23 Aralık 2009 Çarşamba

Faşizmin karşısında olmak, her ne pahasına olursa olsun!


Son dönemdeki açılım söylemleriyle birlikte herkes birbirne faşist demeye başladı. Akepelisi de faşist, ödepelisi de faşist, mehepelisi de, detepelisi de...

Tarihin en bilinen faşistlerinden Hitlerse Avusturyalı olmasına rağmen Alman faşisti. Bizim Orhan Yamukyan'ın Türk olduğu halde Ermeni faşisti, Ahmet Türk'ün de Kürt faşisti olması gibi birşey sanırım...

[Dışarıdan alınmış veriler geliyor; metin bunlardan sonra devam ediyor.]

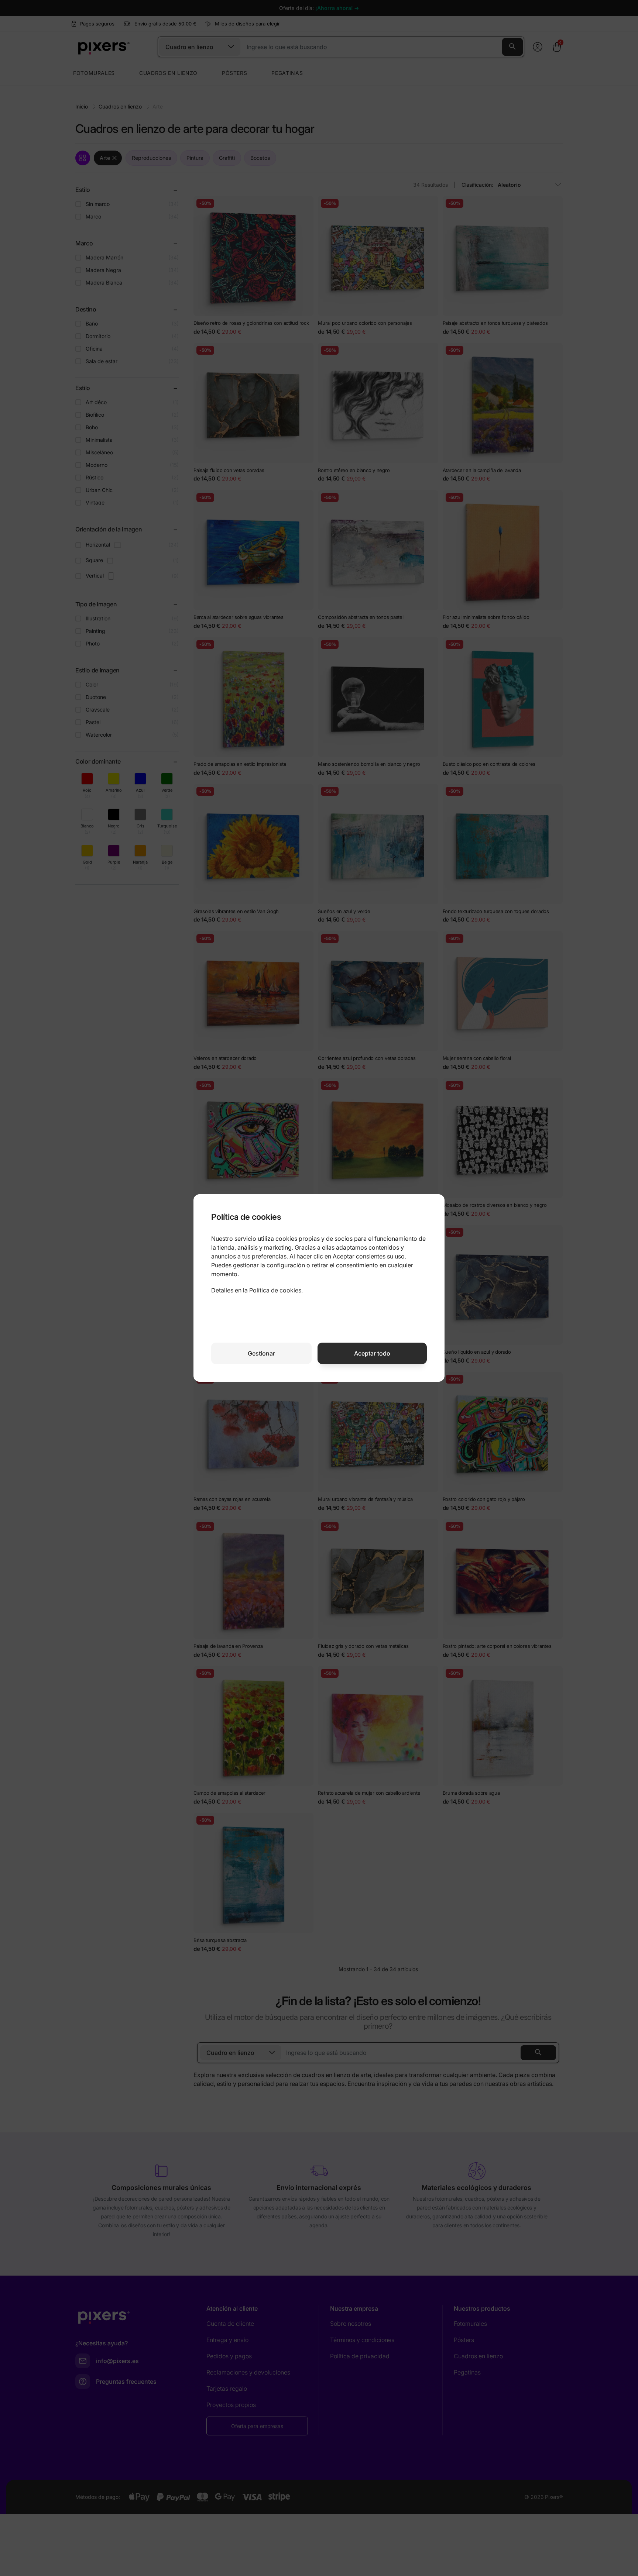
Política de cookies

Peki nedir, kimdir gerçek faşist?

Çok kolay; olmamış soykırıma var diyen faşisttir...

Soykırım iddialarına kulaklarını tıkayan da faşisttir...

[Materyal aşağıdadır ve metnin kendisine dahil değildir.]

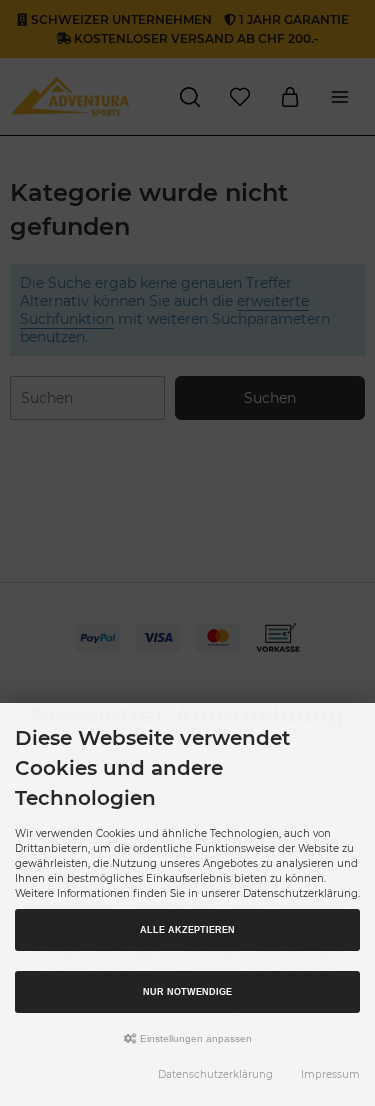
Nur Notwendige (187, 992)
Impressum (330, 1074)
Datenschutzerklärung (215, 1074)
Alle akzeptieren (187, 930)
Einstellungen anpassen (194, 1038)
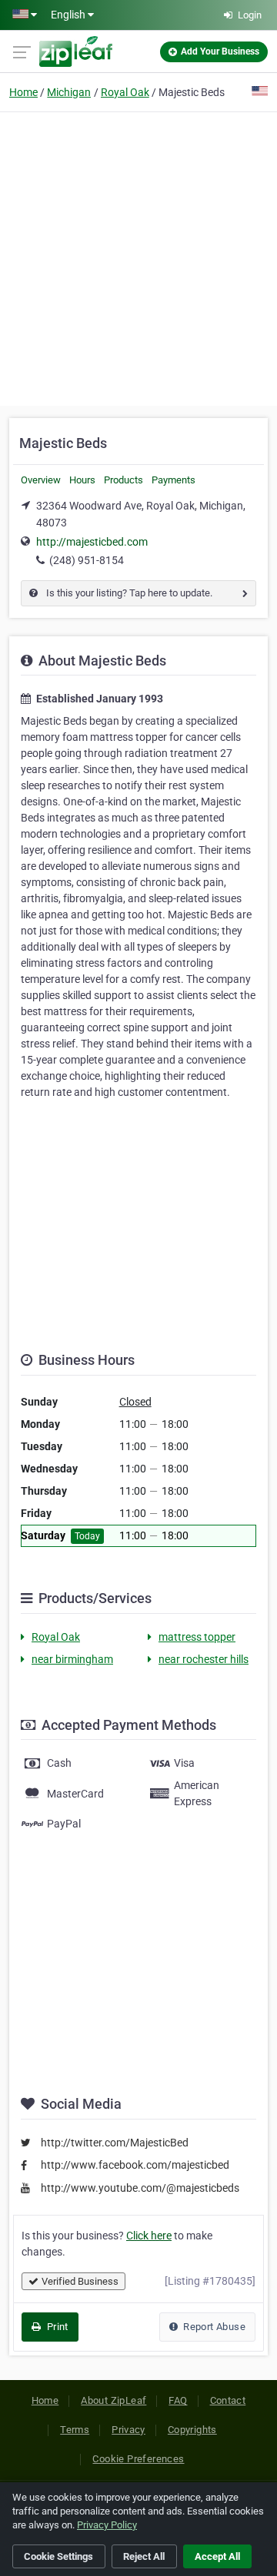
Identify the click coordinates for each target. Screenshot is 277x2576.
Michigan (69, 92)
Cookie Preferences (138, 2459)
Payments (173, 480)
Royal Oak (125, 92)
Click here (149, 2235)
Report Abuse (213, 2326)
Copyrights (192, 2429)
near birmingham (72, 1659)
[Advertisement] (138, 256)
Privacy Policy (107, 2525)
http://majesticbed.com (92, 542)
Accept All (217, 2556)
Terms (74, 2429)
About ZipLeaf (113, 2400)
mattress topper (197, 1637)
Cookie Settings (58, 2556)
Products (123, 480)
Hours (82, 480)
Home (23, 92)
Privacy (128, 2429)
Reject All (144, 2556)
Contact (228, 2400)
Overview (41, 480)
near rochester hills (204, 1659)
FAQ (178, 2400)
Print (56, 2326)
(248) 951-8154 (86, 560)
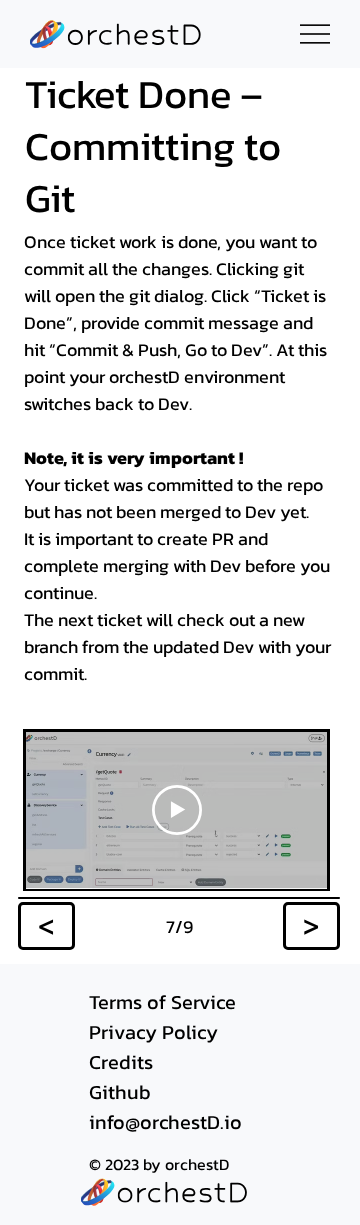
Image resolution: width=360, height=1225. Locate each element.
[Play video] (177, 810)
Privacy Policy (153, 1032)
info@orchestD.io (165, 1122)
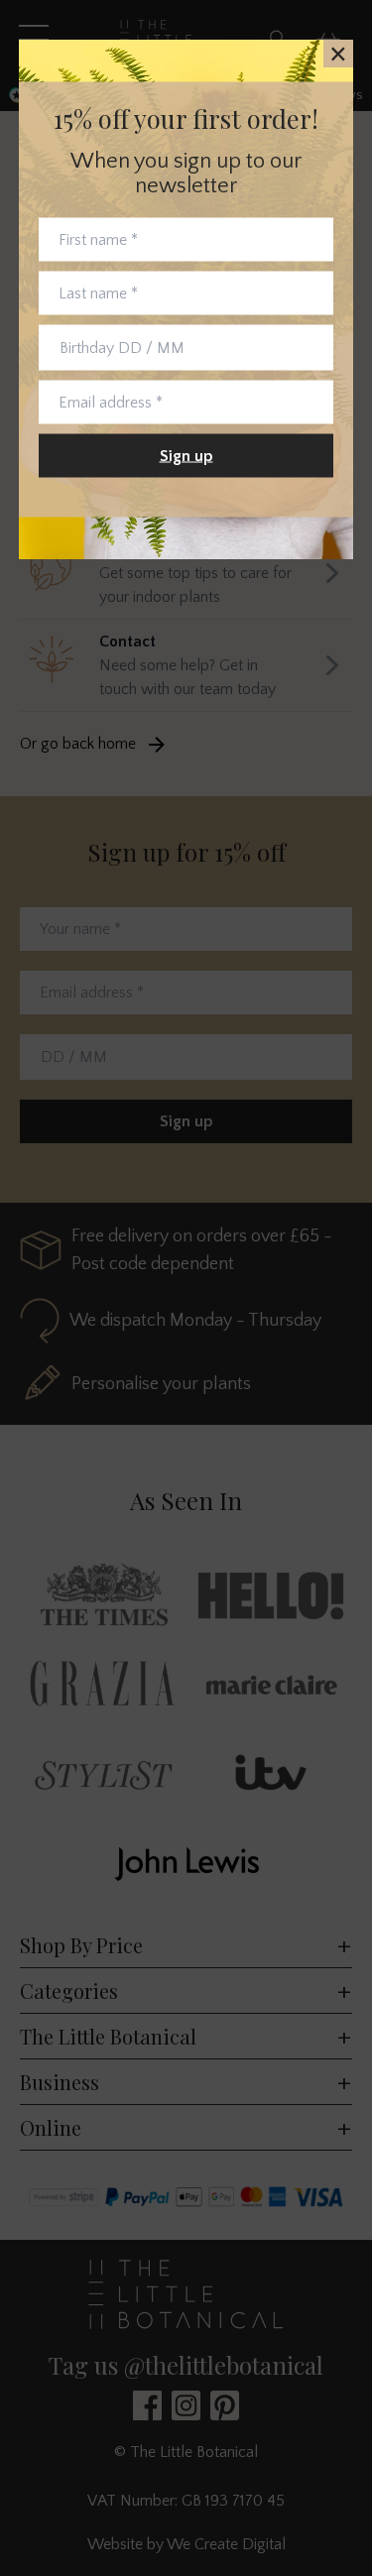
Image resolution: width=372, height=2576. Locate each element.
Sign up (186, 456)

Sözde soykırım konusundaki gerçekleri ortaya çıkartmak için arşivlerini açmayan da, bundan korkan da faşisttir...

Kundaktaki bebeğe demokratik özgürlük istemiyle füze atmaktır faşizm...

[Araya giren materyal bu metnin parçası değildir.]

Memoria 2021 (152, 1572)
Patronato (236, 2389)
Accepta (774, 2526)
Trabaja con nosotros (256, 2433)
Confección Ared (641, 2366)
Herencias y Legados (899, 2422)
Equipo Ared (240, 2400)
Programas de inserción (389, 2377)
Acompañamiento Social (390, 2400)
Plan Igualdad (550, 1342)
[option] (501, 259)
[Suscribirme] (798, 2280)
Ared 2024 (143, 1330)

Ama Kürtler terör örgütü kurdu diye bütün Kürtleri terörist olarak fişlemek de faşizmdir...

Bir ülkenin tarihi değerlerini yok etmek, kutsal bildiklerine sövmektir faşizm...

Bu dünyada şeriat istemek de şeriata karşı savaşan tek kurum olan orduya küfür etmek de faşizmdir...

Allah'a ya da tanrıya kiliseden değil de minareden erişmek isteyene engel olmaktır faşizm...

Birilerinden sabun yapmaktır, ya da sırf boyununda haç kolye taşıdığı için bir kadına fahişe demek faşizmin doruk noktasıdır...

Müslüman olduğu için birilerin AB kapılarında yıllarca oyalamaktır faşizm...

Ya da bir sporcuya sadece zenci olduğu için spor sahasına muz atmak, maymun efektleri yapmaktır faşizm...

Bu liste uzar gider ama uzamaması gereken tek şey de karşılıklı suçlamalardır...

Ne güzel olurdu birbirimizi, birbirimizin fikirlerini beğenmesek de kabul etmesek de birlikte yaşamak, aynı havayı solumak...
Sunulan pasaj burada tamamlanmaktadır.